高移動度の半導体コロイド量子ドット超格子を実現 ーエピタキシャル接合により、高性能化に成功ー Enabling metallic behaviour in two-dimensional superlattice of semiconductor colloidal quantum dots
理化学研究所(理研)創発物性科学研究センター創発デバイス研究チームの岩佐義宏チームリーダー、サトリア・ビスリ上級研究員(研究当時、現客員研究員、東京農工大学大学院工学研究院准教授)らの共同研究グループは、半導体コロイド量子ドット[1]の高秩序な超格子[2]薄膜を作製した結果、移動度[3]の大幅な増強に成功し、キャリアドープ[4]による金属的伝導性を初めて実現しました。

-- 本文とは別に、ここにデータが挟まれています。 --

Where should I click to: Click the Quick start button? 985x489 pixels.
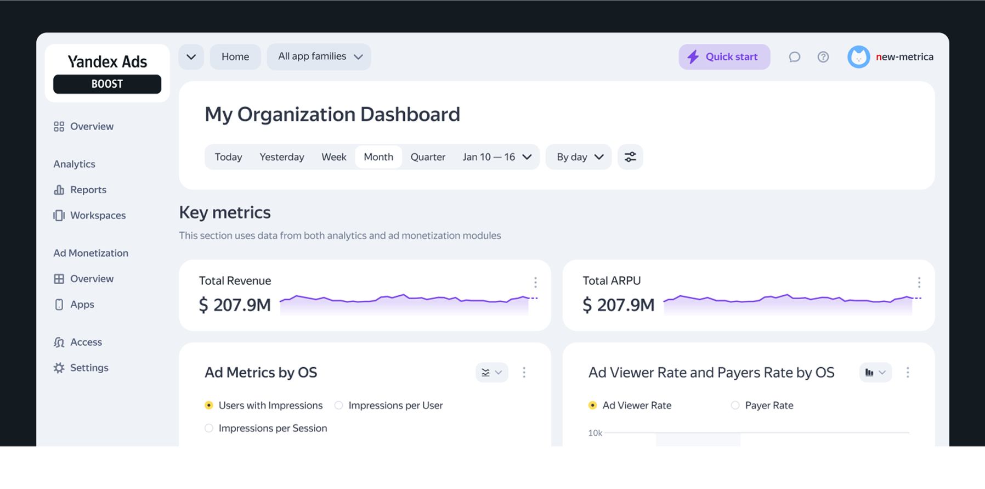tap(724, 57)
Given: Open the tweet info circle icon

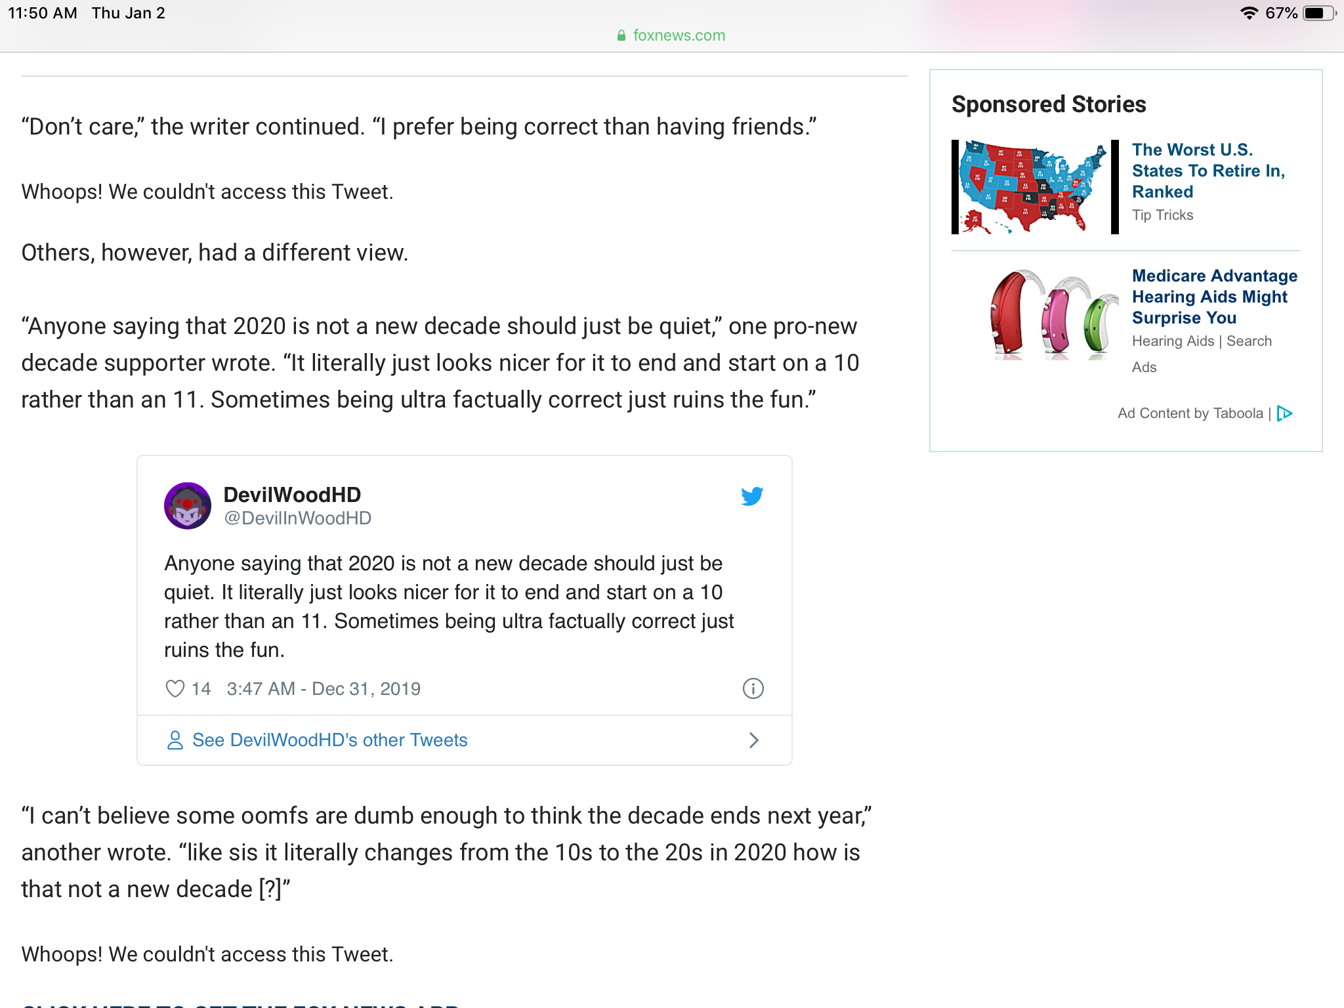Looking at the screenshot, I should click(x=753, y=688).
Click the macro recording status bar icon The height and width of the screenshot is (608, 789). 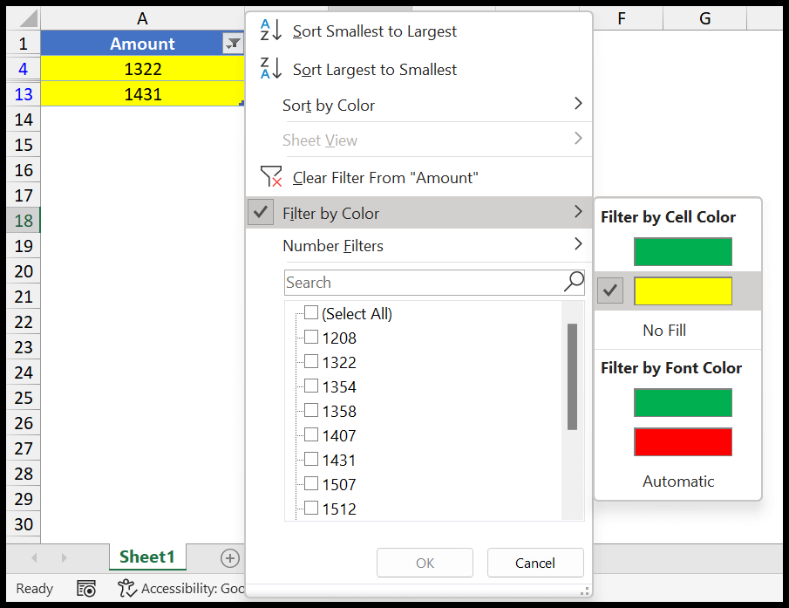85,589
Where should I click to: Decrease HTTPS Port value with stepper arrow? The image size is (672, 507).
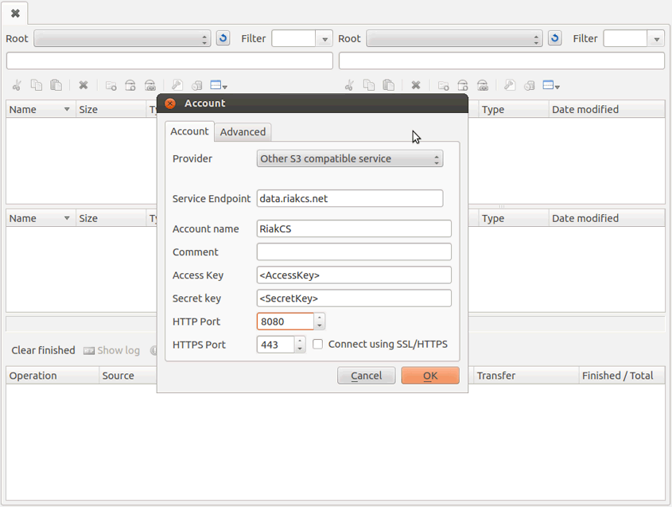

本研究成果は、将来の光電デバイス[5]開発のための新たな基盤になるものと期待できます。これまで、コロイド量子ドットからなる材料を光電デバイスへ展開する場合、特に移動度の低さが障害となっていました。
今回、共同研究グループは、有機配位子[6]によって安定化された硫化鉛(PbS)コロイド量子ドットを有機溶媒表面上で集積させました。そして、量子ドットの表面を形成するいくつかの結晶面から選択的に有機配位子を除去することで、量子ドット同士をエピタキシャル接合[7]させ、結晶の向きをそろえて広い面積に配列させた「量子ドット超格子」とも呼ぶべき薄膜をシリコン基板上に写し取ることに成功しました。この超格子薄膜の電気伝導特性を電界効果トランジスタ[8]デバイスにより調べたところ、従来の商用コロイド量子ドット薄膜よりも1,000~100万倍以上も大きな移動度を観測しました。また低温での電気抵抗測定から、この薄膜はキャリアドープによって金属的伝導性を示すことも明らかになりました。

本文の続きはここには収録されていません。